§ **DIRECTIONS FOR THIS TASK**
Take from the data every line in which the word "WUWF" is found.

§ **LISTED RECORDS**
== Segment start ==
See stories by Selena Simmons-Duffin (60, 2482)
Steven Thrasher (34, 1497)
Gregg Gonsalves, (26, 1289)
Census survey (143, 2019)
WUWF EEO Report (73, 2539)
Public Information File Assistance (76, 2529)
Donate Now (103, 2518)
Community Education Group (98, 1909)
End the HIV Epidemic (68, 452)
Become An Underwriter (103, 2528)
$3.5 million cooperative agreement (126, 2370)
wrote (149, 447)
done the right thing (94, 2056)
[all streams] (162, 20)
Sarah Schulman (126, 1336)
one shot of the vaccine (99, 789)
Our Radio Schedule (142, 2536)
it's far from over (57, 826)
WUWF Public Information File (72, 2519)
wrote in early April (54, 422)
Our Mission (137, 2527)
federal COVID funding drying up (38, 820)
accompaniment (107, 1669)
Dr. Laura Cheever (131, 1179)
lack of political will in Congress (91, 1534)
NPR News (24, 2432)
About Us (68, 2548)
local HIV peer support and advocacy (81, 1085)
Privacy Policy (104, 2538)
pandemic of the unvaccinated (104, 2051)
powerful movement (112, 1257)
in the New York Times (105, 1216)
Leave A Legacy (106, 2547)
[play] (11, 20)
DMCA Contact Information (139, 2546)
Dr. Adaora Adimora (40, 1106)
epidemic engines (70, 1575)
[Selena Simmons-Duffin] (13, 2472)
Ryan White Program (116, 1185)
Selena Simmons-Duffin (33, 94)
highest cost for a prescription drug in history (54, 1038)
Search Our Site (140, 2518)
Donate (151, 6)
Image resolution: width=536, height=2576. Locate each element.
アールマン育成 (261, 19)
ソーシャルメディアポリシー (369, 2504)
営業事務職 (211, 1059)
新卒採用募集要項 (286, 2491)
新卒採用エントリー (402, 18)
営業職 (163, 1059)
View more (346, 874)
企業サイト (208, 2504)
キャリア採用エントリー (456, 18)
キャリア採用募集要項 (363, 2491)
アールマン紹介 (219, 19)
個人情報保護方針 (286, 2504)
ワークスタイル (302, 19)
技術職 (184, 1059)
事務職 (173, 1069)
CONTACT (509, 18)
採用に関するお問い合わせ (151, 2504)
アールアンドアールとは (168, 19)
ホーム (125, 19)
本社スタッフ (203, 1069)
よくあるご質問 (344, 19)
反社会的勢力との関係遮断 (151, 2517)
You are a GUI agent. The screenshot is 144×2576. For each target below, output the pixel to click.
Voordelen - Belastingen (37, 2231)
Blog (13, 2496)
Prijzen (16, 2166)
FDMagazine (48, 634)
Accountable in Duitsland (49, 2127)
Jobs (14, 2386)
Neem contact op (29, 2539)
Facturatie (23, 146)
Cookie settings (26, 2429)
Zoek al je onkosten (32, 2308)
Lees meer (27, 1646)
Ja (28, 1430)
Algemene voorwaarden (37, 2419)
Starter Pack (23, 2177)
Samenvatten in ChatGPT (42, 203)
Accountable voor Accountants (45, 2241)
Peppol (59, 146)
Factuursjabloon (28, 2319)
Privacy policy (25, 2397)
== Segment end ==
§ **RESULT**
WUWF EEO Report (73, 2539)
WUWF Public Information File (72, 2519)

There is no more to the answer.